Google Cloud's Chat is evolving from a messaging platform into an intelligent, agentic collaboration partner for the enterprise, aiming to establish AI as the fundamental core of enterprise collaboration and unlock strategic value across functions for billions of users. The Chat Backend team is responsible for architecting this transformation and building foundational, next-gen GenAI capabilities.
Requirements
- 8 years of experience in software development, with a focus on Machine Learning, Distributed Systems, or Backend Engineering.
- 5 years of experience leading technical strategy and architecting large-scale ML infrastructure (e.g., designing serving layers, model evaluation frameworks, or data processing pipelines).
- Experience driving the full ML development lifecycle from hypothesis and data collection to fine-tuning, evaluation, and post-production monitoring.
- Experience building, optimizing, and deploying Generative AI systems in production (e.g., LLMs, RAG, Agentic workflows) with a focus on latency and cost.
- Experience optimizing Inference cost (TPU/GPU) and latency for real-time, user-facing applications (e.g., quantization, caching, speculative decoding).
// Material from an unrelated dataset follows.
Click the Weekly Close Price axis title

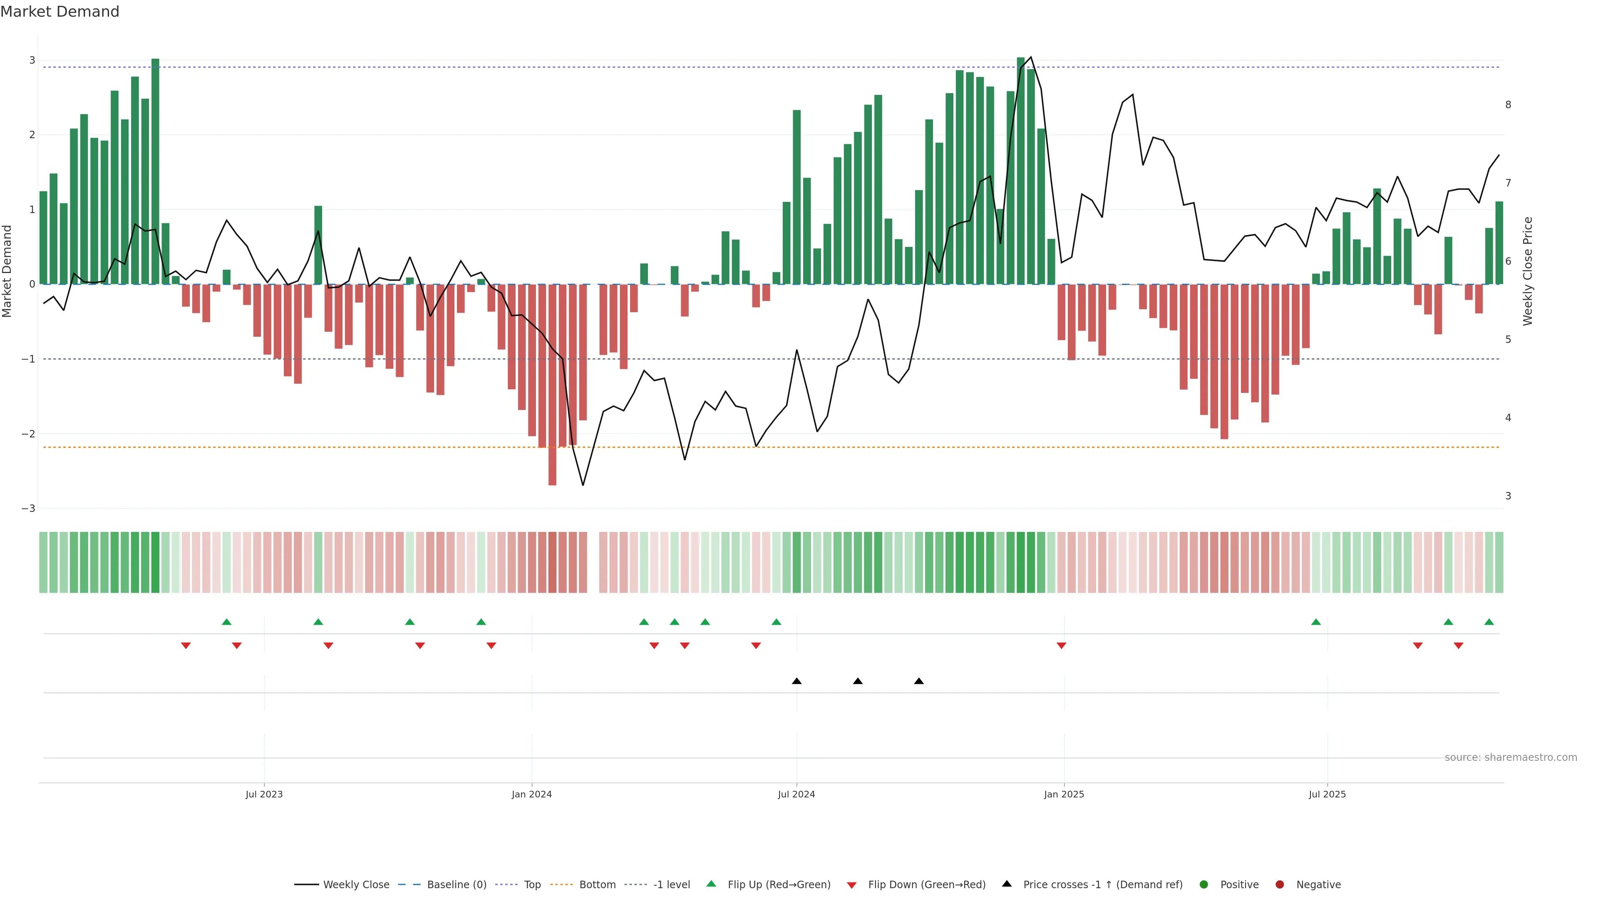[1527, 271]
- Experience in Retrieval Augmented Generation (RAG) architectures, including vector search, embedding optimization, and semantic retrieval strategies.
Responsibilities
- Define the technical goal and architecture for Chat's transformation into an Agentic AI-first platform (CPA, AIO), shifting to multi-turn, reasoning-based workflows.
- Architect critical migrations to the Beyond/Agency stack, designing scalable, low-latency integration with Google Workspace Agents for seamless retrieval across Gmail, Drive, and Chat.
- Own the retrieval augmented generation (RAG) roadmap, driving engineering to maximize recall at 100 and reduce hallucinations via advanced retrieval techniques.
- Architect the Quality Loop, implementing automated, data-driven evaluation frameworks to significantly cut feature development cycles.
- Own the AI stack's performance, driving optimization of inference costs and end-to-end latency to scale for billions of users.
- Act as the primary technical liaison with DeepMind, Core ML, and other Workspace pillars to influence shared infrastructure.
- Architecting Chat on Agency and building foundational, next-gen GenAI capabilities(Universal Knowledge Graph, Embeddings) like Personalized Assistant, RAG-based Search, AI Overviews, and Agentic Workflows.
Other
- Bachelor’s degree in Computer Science, Artificial Intelligence, or equivalent practical experience.
- Master’s degree or PhD in Engineering, Computer Science, or a related technical field.
- Experience leading high-velocity teams to deliver 0 to 1 AI products in ambiguous, changing environments.
- Ability to influence technical roadmaps across organizational boundaries (e.g., partnering with Research/Core ML teams) and translating complex research into reliable product features.
- The US base salary range for this full-time position is $197,000-$291,000 + bonus + equity + benefits.